Pihaknya juga mendukung langkah Pemerintah Desa Candi dan Kecamatan Ampel melakukan lockdown terhadap dukuh tersebut. Dimama jalan masuk dukuh dipasang portal dan dijaga petugas Linmas.

“Kemudian untuk kebutuhan sehari- hari, ada logistik dari satgas Jogo Tonggo yang didukung pula oleh Babinmas dan Babinkamtbmas setempat.”

Pihaknya juga mengajak masyarakat tidak melakukan pembiaran terhadap kerumunan. Pasalnya, kasus di Dukuh Gondang, Desa Candi, Kecamatan Ampel turut menyumbang munculnya zona merah sebanyak 2 buah di tingkat Rt dan zona orange 8 buah.

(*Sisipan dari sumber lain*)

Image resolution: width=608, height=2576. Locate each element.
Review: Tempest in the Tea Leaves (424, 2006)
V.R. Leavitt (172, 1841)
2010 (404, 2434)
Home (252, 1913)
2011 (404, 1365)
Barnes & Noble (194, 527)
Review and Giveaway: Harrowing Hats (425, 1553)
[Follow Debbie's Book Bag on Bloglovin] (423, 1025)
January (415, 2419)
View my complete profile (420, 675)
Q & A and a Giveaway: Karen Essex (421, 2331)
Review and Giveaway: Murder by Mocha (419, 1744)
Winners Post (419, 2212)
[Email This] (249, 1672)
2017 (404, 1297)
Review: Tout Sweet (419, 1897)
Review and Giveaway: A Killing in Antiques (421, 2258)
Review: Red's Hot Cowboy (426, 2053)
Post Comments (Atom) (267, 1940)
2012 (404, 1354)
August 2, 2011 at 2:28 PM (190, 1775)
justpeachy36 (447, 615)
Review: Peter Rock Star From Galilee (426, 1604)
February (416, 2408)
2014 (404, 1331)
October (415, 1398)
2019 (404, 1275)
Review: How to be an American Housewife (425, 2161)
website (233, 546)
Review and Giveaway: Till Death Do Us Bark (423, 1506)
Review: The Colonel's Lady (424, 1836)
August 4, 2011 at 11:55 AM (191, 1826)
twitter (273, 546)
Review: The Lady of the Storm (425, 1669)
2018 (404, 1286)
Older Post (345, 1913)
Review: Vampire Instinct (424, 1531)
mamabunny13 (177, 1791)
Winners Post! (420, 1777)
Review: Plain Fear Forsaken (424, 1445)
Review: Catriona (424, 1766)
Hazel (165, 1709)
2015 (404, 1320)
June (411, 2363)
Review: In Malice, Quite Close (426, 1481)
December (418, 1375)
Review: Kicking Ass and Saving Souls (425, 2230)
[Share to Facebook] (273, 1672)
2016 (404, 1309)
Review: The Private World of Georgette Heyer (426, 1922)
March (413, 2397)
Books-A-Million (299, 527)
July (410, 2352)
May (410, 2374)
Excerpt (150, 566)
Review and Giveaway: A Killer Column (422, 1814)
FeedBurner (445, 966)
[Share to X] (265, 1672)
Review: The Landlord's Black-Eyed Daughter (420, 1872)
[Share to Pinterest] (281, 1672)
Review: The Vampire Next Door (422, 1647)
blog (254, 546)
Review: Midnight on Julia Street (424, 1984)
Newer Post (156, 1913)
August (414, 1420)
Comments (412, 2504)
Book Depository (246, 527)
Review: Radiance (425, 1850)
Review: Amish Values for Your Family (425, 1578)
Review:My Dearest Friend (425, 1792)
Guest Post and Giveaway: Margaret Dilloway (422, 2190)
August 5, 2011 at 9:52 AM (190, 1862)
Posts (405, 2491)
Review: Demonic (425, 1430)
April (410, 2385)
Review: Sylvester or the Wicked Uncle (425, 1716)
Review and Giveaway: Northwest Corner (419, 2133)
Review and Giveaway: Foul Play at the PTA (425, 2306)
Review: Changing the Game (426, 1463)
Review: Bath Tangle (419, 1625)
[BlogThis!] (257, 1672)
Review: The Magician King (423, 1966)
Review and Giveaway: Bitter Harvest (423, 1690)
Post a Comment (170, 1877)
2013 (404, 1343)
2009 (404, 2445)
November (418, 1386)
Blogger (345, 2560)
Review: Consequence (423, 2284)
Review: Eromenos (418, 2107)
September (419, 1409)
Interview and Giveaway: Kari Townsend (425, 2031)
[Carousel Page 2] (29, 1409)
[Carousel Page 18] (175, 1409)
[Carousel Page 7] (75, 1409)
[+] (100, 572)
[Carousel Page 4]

“Dimana untuk tingkat Jateng, total zona merah ada 13 dan zona orange sebanyak 202. Ingat protokol kesehatan secara tak boleh diabaikan.”

Sementara itu, Kades Candi, Kecamatan Ampel Warsito menambahkan, 39 pasien Covid-19 dari klaster piknik, 3 diantaranya masih menjalani perawatan di rumah sakit. Sedangkan 36 orang lainnya menjalani isolasi di rumah masing- masing.

Diungkapkan, selain klaster piknik, di desanya juga muncul klaster baru dari warung soto. Terdapat empat pasien Covid-19 dari klaster di Dukuh Semampir, Desa Candi. “Ada klaster warung soto Dukuh Semampir, Desa Candi dengan jumlah pasien 4 orang.”

Munculnya klaster itu berawal dari pemilik warung soto yang sakit beberapa hari. Ternyata setelah diperiksa dan dilakukan swab, dia positif Covid-19. Selanjutnya, petugas melakuan tracking dan swab terhadap 11 anggota keluarganya.